As Abel walks down a crowded Parisian sidewalk, voice-over narration explains that he was arrested a few days later and subsequently tried, sentenced, and executed.

==Cast==

- Lino Ventura as Abel Davos, a criminal on the run with his wife and two small sons
- Sandra Milo as Liliane, a young actress who begins to date Éric
- Jean-Paul Belmondo as Éric Stark, a young, solitary gangster who is sent to pick up Abel
- Marcel Dalio as Arthur Gibelin, an interior decorator and criminal fence
- Michel Ardan as Henri "Riton la Porte" Vintran, a member of Abel's old gang, who now owns a bistro
- Claude Cerval as Raoul Fargier, a member of Abel's old gang, who now owns a hotel
- Jacques Dacqmine as Commissaire Blot, who is in charge of the search for Abel
- Simone France as Thérèse Davos, Abel's wife
- Michèle Méritz as Sophie Fargier, Fargier's wife
- Stan Krol as Raymond Naldi, Abel's friend and accomplice in Italy
- Evelyne Ker as Gibelin's step-daughter and secretary
- Betty Schneider as the young woman who works for the doctor on the fourth floor of Éric's building
- France Asselin as Denise Vintran, Riton's wife
- Jean-Pierre Zola as Bacérès, director of Agence Péreire, a private detective agency
- Sylvain Levignac as Jacques Imbert, one of Agence Péreire's detectives
- Jeanne Pérez as Jacqueline Chapuis, Chapuis' sister
- René Génin as Chapuis, a friend of Abel's father who works at the National Maritime Museum and takes in Abel's sons
- Charles Blavette as Bénazet, who runs a rooming house in Nice
- Philippe March (credited as Aimé de March) as Jean "Petit Jeannot" Martin, a member of Abel's old gang, who has been in and out of jail
- Corrado Guarducci as Ferucci, who helps Abel figure out how to sneak back into France
- Robert Desnoux as Pierrot, Abel and Thérèse's older son
- Thierry Lavoye as Daniel, Abel and Thérèse's younger son
- Jean Combal as one of the police inspectors working with Blot (uncredited)
- Marcel Bernier as one of the police inspectors working with Blot (uncredited)
- Bernard Dhéran as the tour manager of Liliane's traveling theatrical troupe (uncredited)
- Max Amyl as the director of Liliane's play (uncredited)

==Production==
The character of Abel Davos was based on a real person named Abel Danos (known as "Le Mammouth" because of his girth), who writer José Giovanni had met in prison. From 1941 to 1944, Danos was a henchman for the Carlingue, and after World War II he was convicted of collaboration and sentenced to death. He was shot on 13 March 1952.

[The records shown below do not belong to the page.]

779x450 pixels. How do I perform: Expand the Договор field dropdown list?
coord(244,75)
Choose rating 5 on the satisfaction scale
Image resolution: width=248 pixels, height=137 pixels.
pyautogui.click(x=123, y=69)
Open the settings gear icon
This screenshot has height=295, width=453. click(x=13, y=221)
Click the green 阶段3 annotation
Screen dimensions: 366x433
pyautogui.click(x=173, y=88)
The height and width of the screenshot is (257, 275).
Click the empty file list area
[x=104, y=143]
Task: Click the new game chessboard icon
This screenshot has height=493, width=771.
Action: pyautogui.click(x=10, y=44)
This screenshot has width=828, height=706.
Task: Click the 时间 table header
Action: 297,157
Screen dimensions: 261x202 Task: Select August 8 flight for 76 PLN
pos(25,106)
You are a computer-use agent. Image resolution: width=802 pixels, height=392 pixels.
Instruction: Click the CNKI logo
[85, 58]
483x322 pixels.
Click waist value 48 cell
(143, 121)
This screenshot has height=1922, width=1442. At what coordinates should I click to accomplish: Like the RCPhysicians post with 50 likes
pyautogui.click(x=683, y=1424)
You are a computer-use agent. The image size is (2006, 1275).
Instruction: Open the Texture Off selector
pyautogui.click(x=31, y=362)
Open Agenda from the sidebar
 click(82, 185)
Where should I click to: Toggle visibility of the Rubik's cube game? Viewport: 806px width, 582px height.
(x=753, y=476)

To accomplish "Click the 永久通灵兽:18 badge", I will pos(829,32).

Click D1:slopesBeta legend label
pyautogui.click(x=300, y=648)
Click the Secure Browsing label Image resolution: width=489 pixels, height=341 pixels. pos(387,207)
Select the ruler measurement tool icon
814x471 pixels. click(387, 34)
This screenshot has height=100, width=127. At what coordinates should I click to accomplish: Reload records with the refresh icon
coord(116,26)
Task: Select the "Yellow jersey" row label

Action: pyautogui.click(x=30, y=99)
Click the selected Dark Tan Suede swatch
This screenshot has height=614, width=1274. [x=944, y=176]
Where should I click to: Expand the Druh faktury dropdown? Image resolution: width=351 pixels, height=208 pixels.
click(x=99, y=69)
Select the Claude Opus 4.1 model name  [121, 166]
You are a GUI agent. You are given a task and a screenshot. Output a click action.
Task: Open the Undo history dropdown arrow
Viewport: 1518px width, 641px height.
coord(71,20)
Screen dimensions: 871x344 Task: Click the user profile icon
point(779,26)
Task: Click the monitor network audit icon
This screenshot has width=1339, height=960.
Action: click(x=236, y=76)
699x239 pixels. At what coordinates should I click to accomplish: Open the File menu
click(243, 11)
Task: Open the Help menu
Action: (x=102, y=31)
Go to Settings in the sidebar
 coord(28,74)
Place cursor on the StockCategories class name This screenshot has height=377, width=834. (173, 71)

France's Mondex Films, Les Films Odéon, and Filmsonor, in collaboration with Italy's Zebra Films, produced the film. Principal photography took place from 7 October to 8 December 1959, and included locations in Nice, Paris, and Milan.

==Release==
The film was released on 23 March 1960 in France, where it recorded 1,726,839 admissions.

==Reception==
In a 2005 review of the re-release of the film, A. O. Scott of The New York Times wrote: "Claude Sautet's Classe Tous Risques is the kind of French movie that makes you want to throw on your trench coat, light up a cigarette and shoot somebody. Originally released in 1960, it was lost in the frenzy of the Nouvelle Vague, which made its straightforward use of genre look a bit old-fashioned. [...] It is worth seeking out, not only because Classe Tous Risques represents a missing piece of film history - a link between the great postwar policiers and the brooding 1960's gangster dramas of Jean-Pierre Melville - but because it is a tough and touching exploration of honor and friendship among thieves." Kenneth Turan of Los Angeles Times wrote in 2006 that "To come across Classe Tous Risques is like discovering a bottle of marvelous French wine you didn't remember you had, opening it and finding it every bit as delicious as its reputation promised."